The scale of the emergency has underscored the urgent need for improved flood management and response, particularly around the capital, said hydrologist Raphaël Tshimanga at the University of Kinshasa.

“The fear is enormous for Kinshasa, which receives the cumulative flow of the entire Congo basin,” he said, adding that high levels of deforestation were also worsening the effect of heavy rains.

The DRC had the second-highest rate of tree-cover loss in the world in 2022 after Brazil, according to Global Forest Watch. This exacerbates flood risk because a forest’s canopy and roots trap rainwater and lessen flows into rivers, said Tshimanga.

An aerial view of flooded houses after the Congo River’s water level rises, in Kinshasa, DRC, on January 15, 2024. REUTERS/JUSTIN MAKANGARA
An aerial view of flooded houses after the Congo River’s water level rises, in Kinshasa, DRC, on January 15, 2024. REUTERS/JUSTIN MAKANGARA

More floods could threaten the 83-million people living near a major river in the Congo basin, which stretches across central Africa.

“What we’ve seen is likely to get worse … as far as analyses are concerned we’ve entered a wet period, when we’re likely to see more of these rare events,” Tshimanga said.

=-=-=

• [DIRECTIVE 1]: In the flooding excerpt, condense the paragraph that begins "The DRC had the second-highest rate" into a shorter version that keeps its main facts.

=-=-=

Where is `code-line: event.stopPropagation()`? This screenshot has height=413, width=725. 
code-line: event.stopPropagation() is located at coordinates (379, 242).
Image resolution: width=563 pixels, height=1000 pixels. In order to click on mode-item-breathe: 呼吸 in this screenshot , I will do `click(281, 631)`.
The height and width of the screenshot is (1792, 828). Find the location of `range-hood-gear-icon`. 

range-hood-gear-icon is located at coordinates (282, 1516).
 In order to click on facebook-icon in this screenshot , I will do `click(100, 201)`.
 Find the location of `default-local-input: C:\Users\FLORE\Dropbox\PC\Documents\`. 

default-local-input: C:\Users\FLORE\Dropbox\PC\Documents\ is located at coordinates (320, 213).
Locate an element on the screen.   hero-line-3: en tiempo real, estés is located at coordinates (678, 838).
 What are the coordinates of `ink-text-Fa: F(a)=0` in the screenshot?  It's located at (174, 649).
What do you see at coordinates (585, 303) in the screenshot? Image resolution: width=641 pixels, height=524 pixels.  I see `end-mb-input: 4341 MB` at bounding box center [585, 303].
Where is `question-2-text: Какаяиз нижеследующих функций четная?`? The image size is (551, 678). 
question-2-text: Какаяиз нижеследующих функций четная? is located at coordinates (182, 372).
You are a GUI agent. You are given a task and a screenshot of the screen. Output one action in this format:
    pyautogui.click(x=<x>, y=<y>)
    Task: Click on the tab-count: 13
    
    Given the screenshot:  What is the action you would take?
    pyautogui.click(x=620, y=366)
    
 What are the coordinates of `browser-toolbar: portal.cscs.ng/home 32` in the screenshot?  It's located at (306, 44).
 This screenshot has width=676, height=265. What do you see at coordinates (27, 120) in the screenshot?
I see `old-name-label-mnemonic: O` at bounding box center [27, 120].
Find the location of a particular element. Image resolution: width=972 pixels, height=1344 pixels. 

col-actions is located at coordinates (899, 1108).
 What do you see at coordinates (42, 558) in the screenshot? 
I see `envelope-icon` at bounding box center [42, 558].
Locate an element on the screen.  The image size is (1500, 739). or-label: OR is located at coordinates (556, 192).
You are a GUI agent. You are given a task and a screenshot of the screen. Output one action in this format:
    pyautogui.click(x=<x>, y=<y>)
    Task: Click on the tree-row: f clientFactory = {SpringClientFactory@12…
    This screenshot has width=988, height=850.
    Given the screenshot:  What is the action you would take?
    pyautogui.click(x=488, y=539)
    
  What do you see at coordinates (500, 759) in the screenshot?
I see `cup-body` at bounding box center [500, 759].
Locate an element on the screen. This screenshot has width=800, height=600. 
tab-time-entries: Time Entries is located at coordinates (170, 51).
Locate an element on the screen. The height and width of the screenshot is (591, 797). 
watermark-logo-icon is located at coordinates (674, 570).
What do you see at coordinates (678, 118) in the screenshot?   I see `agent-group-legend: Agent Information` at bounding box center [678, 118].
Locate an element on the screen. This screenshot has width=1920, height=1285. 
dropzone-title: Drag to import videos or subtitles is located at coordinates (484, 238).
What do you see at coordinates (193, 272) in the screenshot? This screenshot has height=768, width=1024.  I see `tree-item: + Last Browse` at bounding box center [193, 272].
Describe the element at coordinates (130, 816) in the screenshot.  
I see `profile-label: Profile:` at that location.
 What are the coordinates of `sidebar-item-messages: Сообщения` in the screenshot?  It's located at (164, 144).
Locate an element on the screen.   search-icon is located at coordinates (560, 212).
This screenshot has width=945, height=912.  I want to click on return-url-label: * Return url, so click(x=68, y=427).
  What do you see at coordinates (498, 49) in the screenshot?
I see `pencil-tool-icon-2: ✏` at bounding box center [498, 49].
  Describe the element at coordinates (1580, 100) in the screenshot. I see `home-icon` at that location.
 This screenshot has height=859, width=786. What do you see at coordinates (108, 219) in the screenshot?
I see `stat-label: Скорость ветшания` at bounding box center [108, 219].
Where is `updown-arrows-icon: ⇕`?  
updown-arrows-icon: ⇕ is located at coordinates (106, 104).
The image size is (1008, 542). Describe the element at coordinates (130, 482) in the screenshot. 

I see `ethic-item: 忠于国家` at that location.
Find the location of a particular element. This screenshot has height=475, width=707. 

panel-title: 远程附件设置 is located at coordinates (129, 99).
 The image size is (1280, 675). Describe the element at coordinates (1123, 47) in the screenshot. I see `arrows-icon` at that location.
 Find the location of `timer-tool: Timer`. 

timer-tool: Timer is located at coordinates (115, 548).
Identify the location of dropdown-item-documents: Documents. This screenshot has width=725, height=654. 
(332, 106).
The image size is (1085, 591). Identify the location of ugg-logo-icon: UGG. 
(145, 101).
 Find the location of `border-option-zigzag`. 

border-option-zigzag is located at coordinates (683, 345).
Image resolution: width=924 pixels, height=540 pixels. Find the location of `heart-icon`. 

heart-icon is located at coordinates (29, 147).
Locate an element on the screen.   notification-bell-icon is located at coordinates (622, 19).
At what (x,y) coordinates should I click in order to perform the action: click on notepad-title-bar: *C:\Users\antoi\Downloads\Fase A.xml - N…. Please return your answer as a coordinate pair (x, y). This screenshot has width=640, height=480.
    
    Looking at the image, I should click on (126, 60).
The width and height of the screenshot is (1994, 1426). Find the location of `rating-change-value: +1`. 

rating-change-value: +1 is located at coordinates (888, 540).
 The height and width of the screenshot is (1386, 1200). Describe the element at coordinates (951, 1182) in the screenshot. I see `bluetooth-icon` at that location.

=-=-=

• [DIRECTIVE 2]: In the listing, switch "Find the location of" to "Determine the position of" in everything from the line containing "The image size is (1008, 542)." down to the line containing "(332, 106).". Output only those lines and leave everything else unchanged.

• [EXERCISE SOLUTION 1]: Global Forest Watch ranked the DRC second only to Brazil for tree-cover loss in 2022. Tshimanga said this raises flood risk, since forest canopy and roots hold rainwater and reduce the flow into rivers.

• [EXERCISE SOLUTION 2]:
The image size is (1008, 542). Describe the element at coordinates (130, 482) in the screenshot. 

I see `ethic-item: 忠于国家` at that location.
Determine the position of a particular element. This screenshot has height=475, width=707. 

panel-title: 远程附件设置 is located at coordinates (129, 99).
 The image size is (1280, 675). Describe the element at coordinates (1123, 47) in the screenshot. I see `arrows-icon` at that location.
 Determine the position of `timer-tool: Timer`. 

timer-tool: Timer is located at coordinates (115, 548).
Identify the location of dropdown-item-documents: Documents. This screenshot has width=725, height=654. 
(332, 106).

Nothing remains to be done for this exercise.